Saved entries
· · · · · · ·

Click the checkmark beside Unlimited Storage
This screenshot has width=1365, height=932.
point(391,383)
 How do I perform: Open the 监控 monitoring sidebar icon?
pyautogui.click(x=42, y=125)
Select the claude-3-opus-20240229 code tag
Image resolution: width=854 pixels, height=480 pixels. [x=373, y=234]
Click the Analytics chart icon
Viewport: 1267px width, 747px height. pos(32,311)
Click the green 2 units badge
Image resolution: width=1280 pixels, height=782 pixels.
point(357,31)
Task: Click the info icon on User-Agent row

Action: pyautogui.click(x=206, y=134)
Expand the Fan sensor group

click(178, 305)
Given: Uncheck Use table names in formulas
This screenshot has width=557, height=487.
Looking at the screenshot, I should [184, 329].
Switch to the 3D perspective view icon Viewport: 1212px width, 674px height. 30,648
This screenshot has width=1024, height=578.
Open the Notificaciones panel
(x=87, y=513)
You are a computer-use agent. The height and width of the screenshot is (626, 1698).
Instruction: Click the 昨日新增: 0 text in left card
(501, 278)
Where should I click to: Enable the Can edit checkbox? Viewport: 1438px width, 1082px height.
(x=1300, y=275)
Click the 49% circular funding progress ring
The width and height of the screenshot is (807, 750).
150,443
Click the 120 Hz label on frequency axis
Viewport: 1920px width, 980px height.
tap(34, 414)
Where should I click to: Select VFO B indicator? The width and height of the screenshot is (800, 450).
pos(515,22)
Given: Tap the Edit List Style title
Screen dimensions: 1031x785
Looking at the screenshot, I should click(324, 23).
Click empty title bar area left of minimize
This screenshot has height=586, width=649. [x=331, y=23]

· · · · · · ·

Send back all the records above word for word.

Click the checkmark beside Unlimited Storage
This screenshot has width=1365, height=932.
point(391,383)
 How do I perform: Open the 监控 monitoring sidebar icon?
pyautogui.click(x=42, y=125)
Select the claude-3-opus-20240229 code tag
Image resolution: width=854 pixels, height=480 pixels. [x=373, y=234]
Click the Analytics chart icon
Viewport: 1267px width, 747px height. pos(32,311)
Click the green 2 units badge
Image resolution: width=1280 pixels, height=782 pixels.
point(357,31)
Task: Click the info icon on User-Agent row

Action: pyautogui.click(x=206, y=134)
Expand the Fan sensor group

click(178, 305)
Given: Uncheck Use table names in formulas
This screenshot has width=557, height=487.
Looking at the screenshot, I should [184, 329].
Switch to the 3D perspective view icon Viewport: 1212px width, 674px height. 30,648
This screenshot has width=1024, height=578.
Open the Notificaciones panel
(x=87, y=513)
You are a computer-use agent. The height and width of the screenshot is (626, 1698).
Instruction: Click the 昨日新增: 0 text in left card
(501, 278)
Where should I click to: Enable the Can edit checkbox? Viewport: 1438px width, 1082px height.
(x=1300, y=275)
Click the 49% circular funding progress ring
The width and height of the screenshot is (807, 750).
150,443
Click the 120 Hz label on frequency axis
Viewport: 1920px width, 980px height.
tap(34, 414)
Where should I click to: Select VFO B indicator? The width and height of the screenshot is (800, 450).
pos(515,22)
Given: Tap the Edit List Style title
Screen dimensions: 1031x785
Looking at the screenshot, I should click(324, 23).
Click empty title bar area left of minimize
This screenshot has height=586, width=649. [x=331, y=23]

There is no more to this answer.